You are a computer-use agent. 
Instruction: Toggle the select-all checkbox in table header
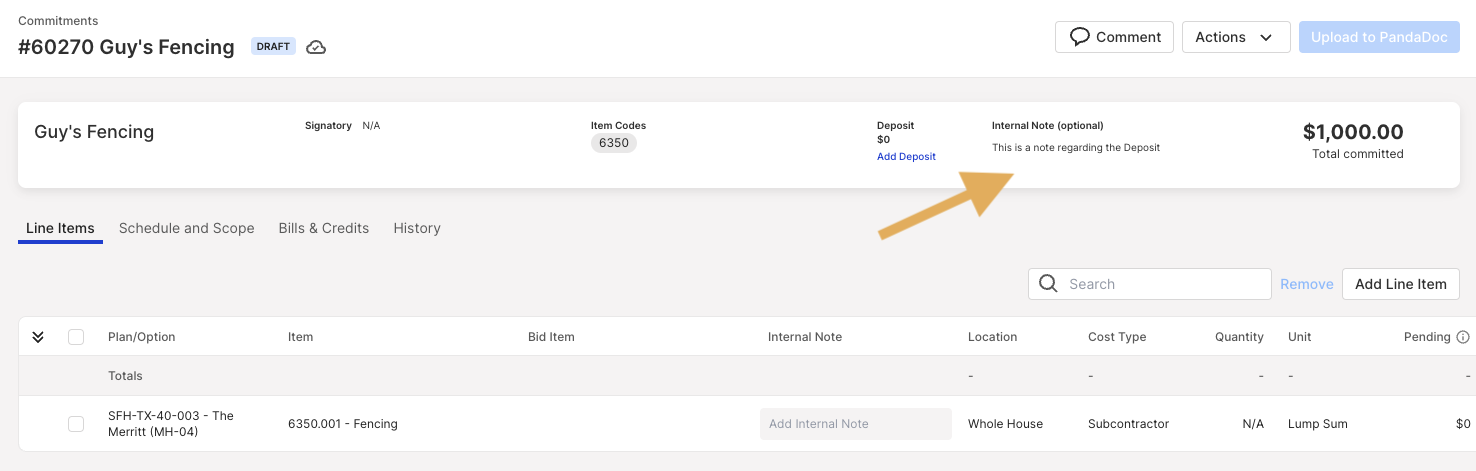click(76, 337)
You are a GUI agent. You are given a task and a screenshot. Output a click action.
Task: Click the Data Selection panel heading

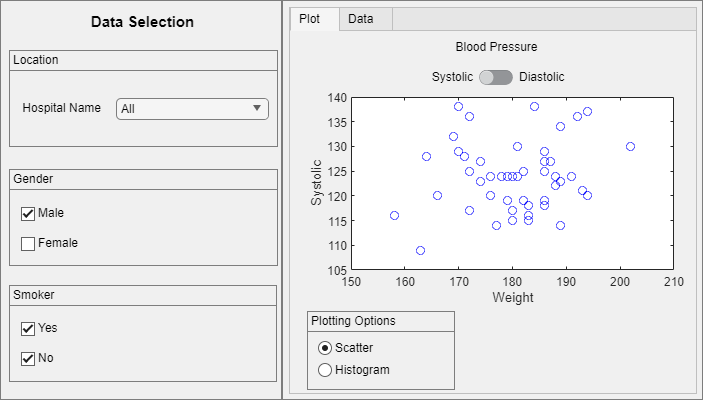142,22
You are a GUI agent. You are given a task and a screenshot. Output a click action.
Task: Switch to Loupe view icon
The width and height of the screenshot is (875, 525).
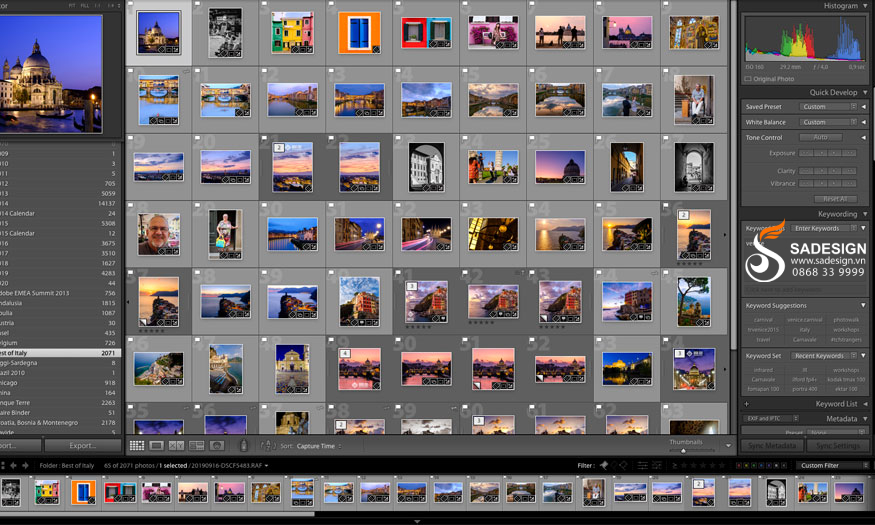coord(157,445)
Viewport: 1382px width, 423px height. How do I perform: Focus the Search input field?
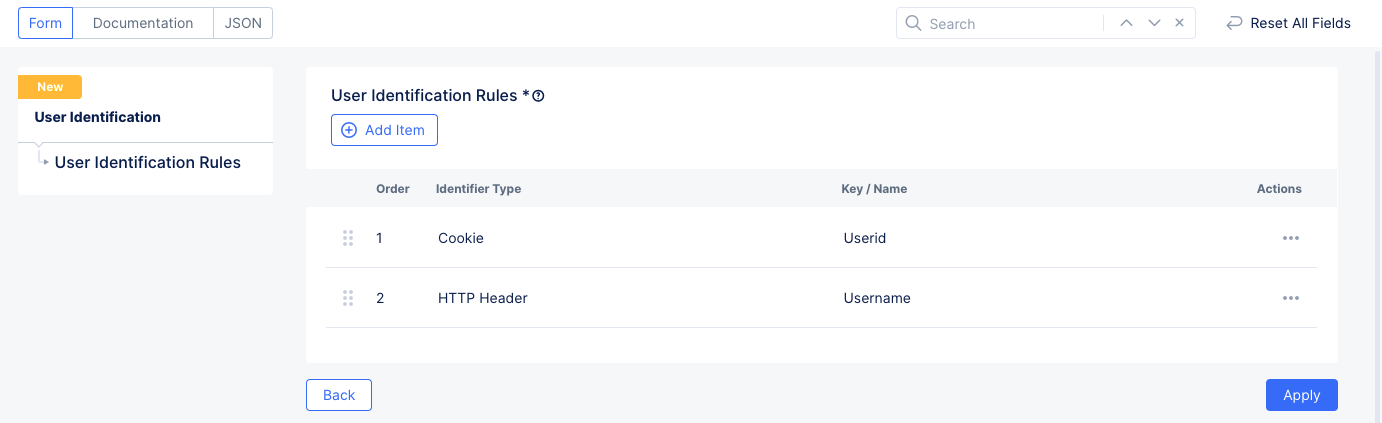[1010, 23]
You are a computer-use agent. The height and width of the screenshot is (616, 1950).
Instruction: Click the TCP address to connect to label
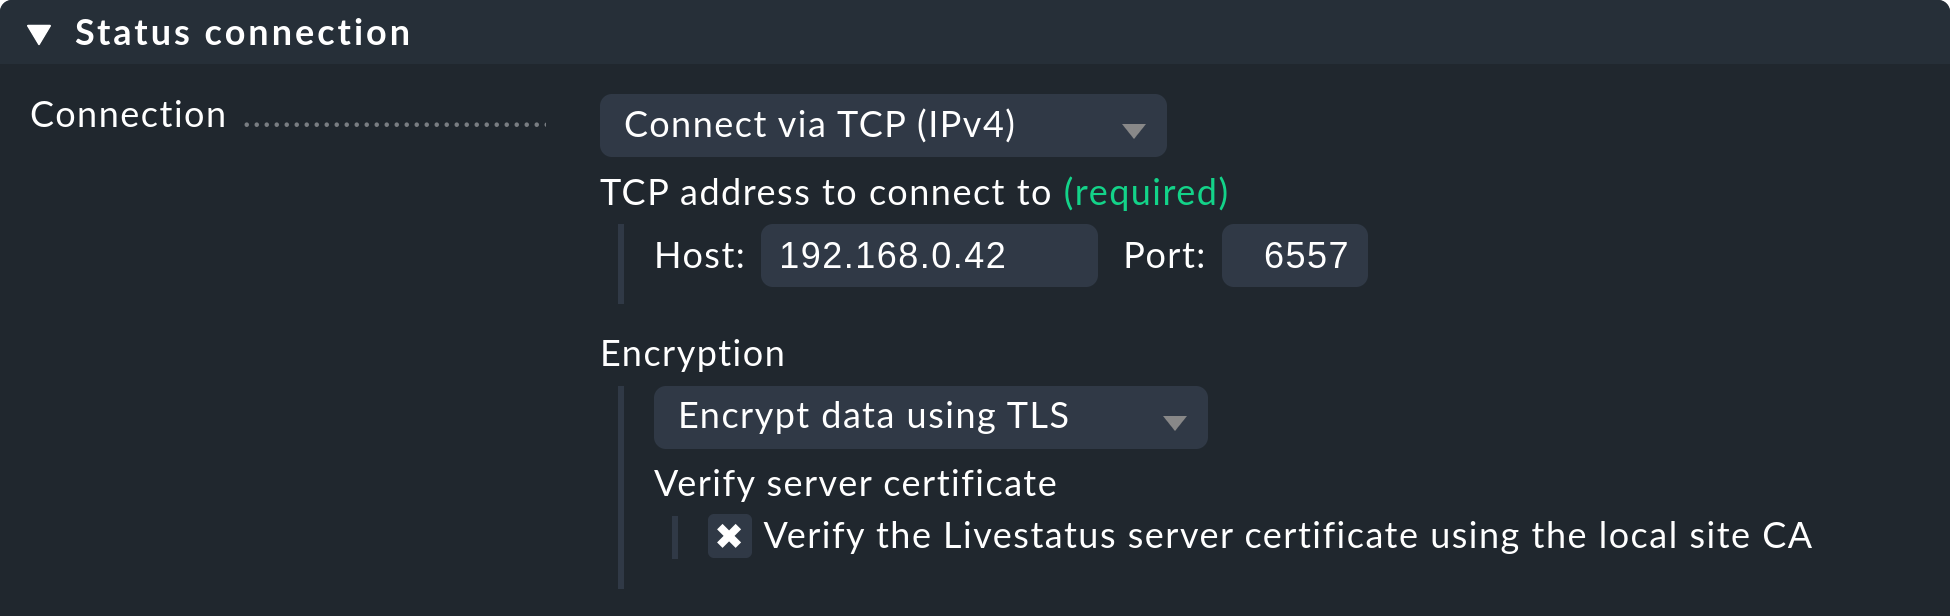coord(828,192)
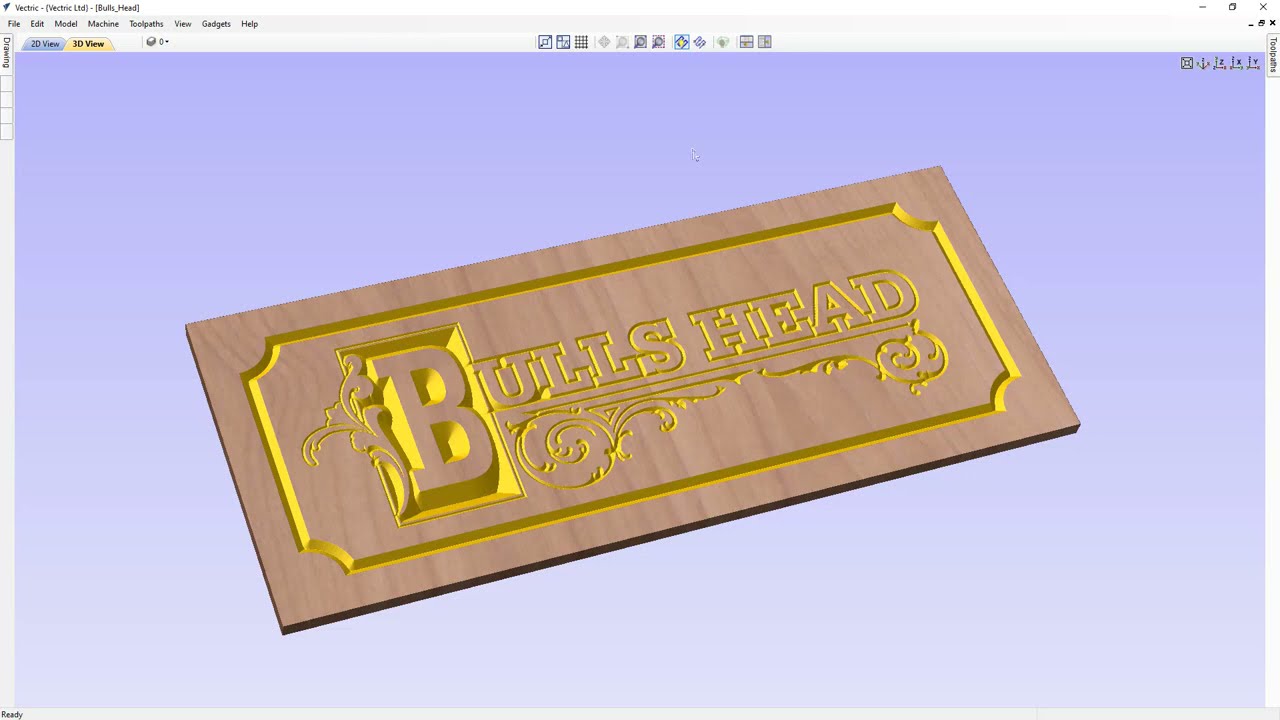View the model along the Y axis
Viewport: 1280px width, 720px height.
(x=1253, y=63)
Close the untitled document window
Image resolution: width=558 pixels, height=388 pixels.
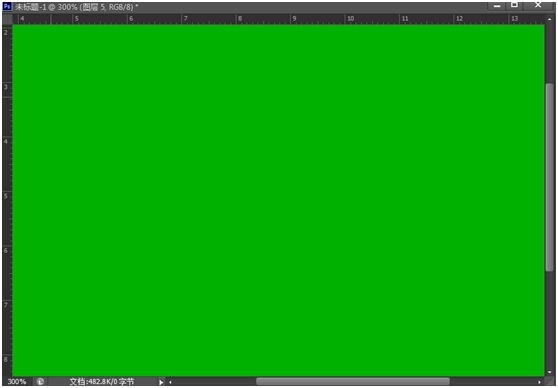coord(538,5)
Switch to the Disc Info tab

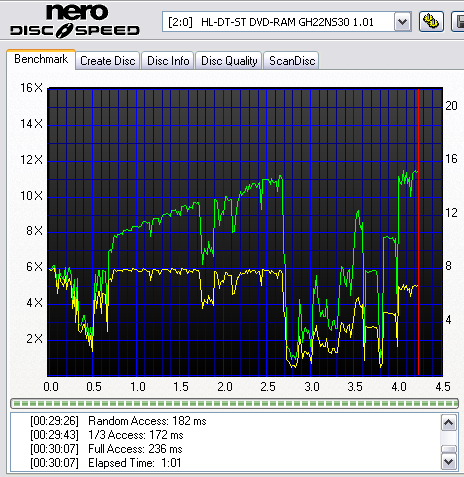pyautogui.click(x=168, y=61)
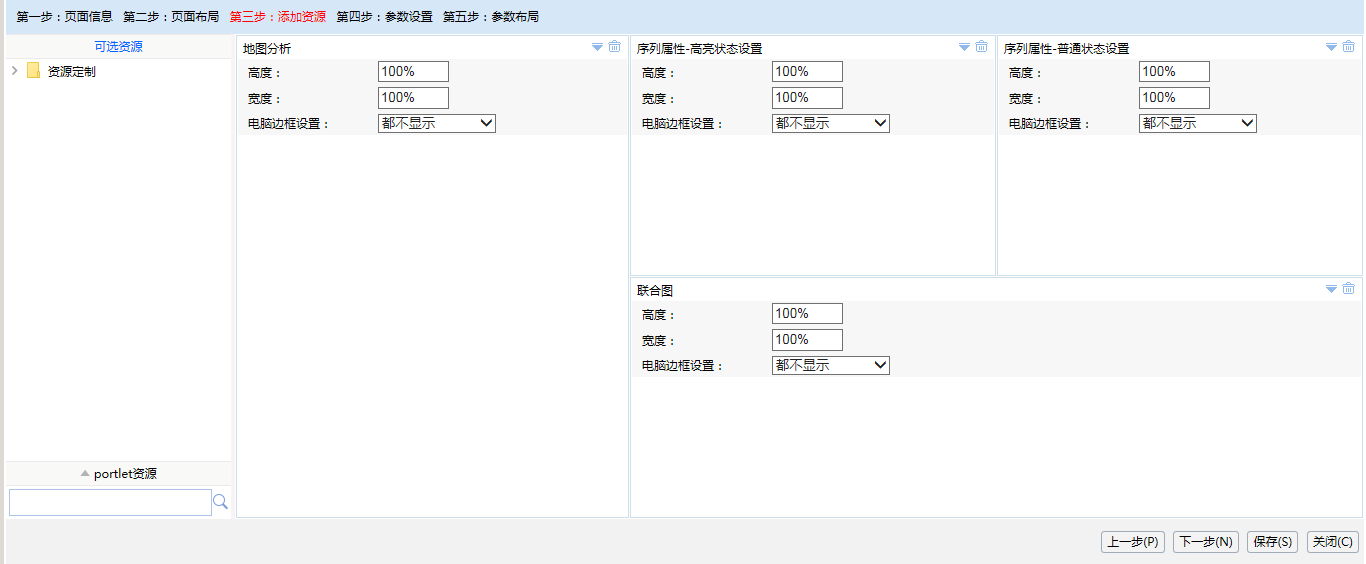Image resolution: width=1366 pixels, height=564 pixels.
Task: Delete the 序列属性-普通状态设置 panel via trash icon
Action: point(1349,47)
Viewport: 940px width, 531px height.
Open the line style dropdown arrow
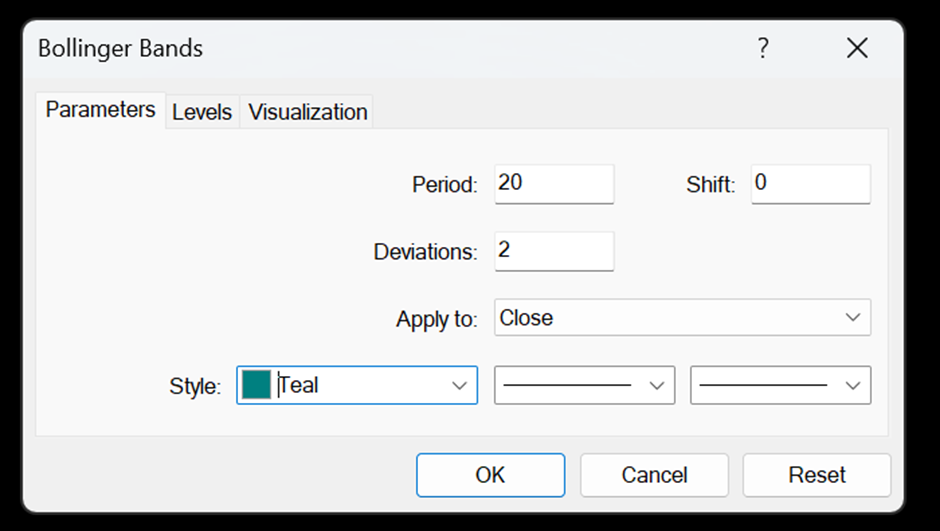[x=657, y=385]
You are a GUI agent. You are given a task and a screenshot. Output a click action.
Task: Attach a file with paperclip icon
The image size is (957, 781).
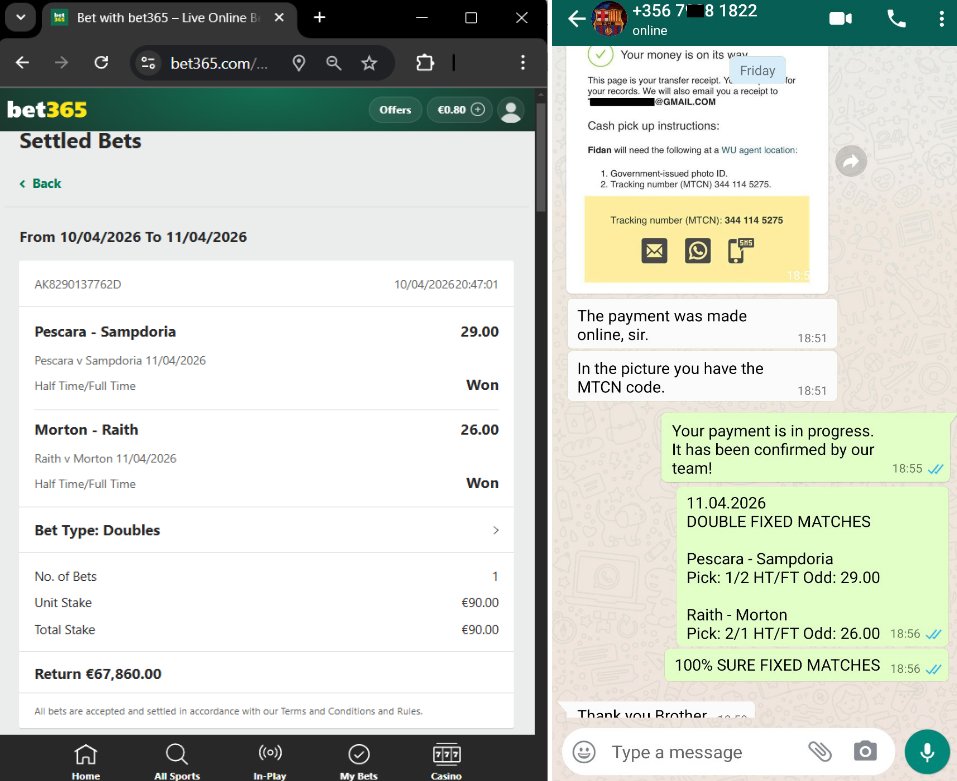click(820, 752)
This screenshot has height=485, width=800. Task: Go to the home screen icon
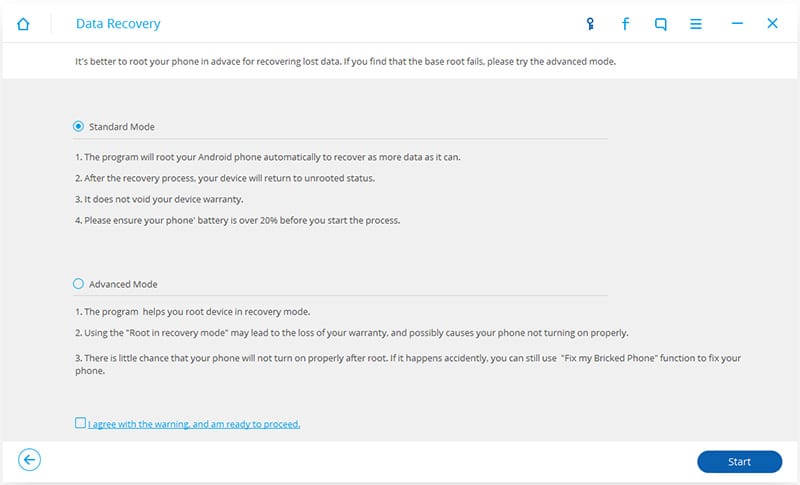coord(24,24)

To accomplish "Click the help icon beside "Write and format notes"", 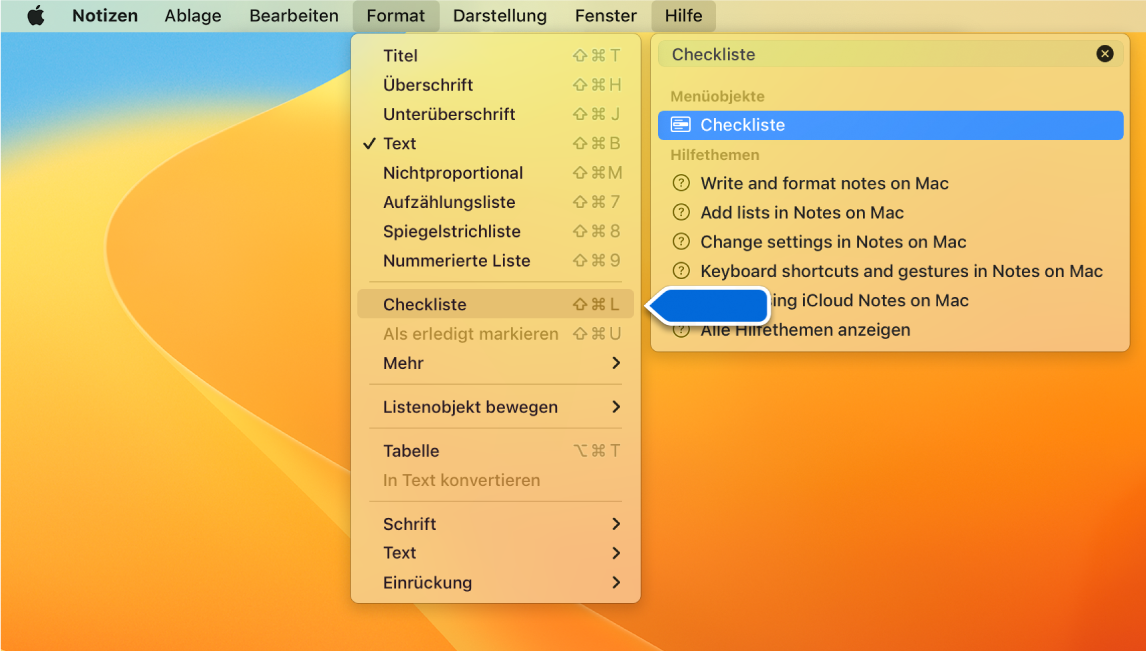I will 681,184.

***

### Goal of the exercise
Repeat, word for word and with no pictures, only the lines running from the beginning of the data to the line that contains "Close the untitled document window".

### Result of the task
You are a computer-use agent. 
Instruction: Toggle the select-all checkbox in table header
click(76, 337)
You are a GUI agent. You are given a task and a screenshot. Output a click action.
Task: Click the Data Selection panel heading

142,22
You are a GUI agent. You are given a task and a screenshot. Output a click action.
Task: Switch to Loupe view icon
The width and height of the screenshot is (875, 525).
coord(157,445)
Viewport: 1382px width, 423px height. How do I perform: Focus the Search input field?
[1010, 23]
You are a computer-use agent. The height and width of the screenshot is (616, 1950).
Instruction: Click the TCP address to connect to label
coord(828,192)
View the model along the Y axis
Viewport: 1280px width, 720px height.
(x=1253, y=63)
Close the untitled document window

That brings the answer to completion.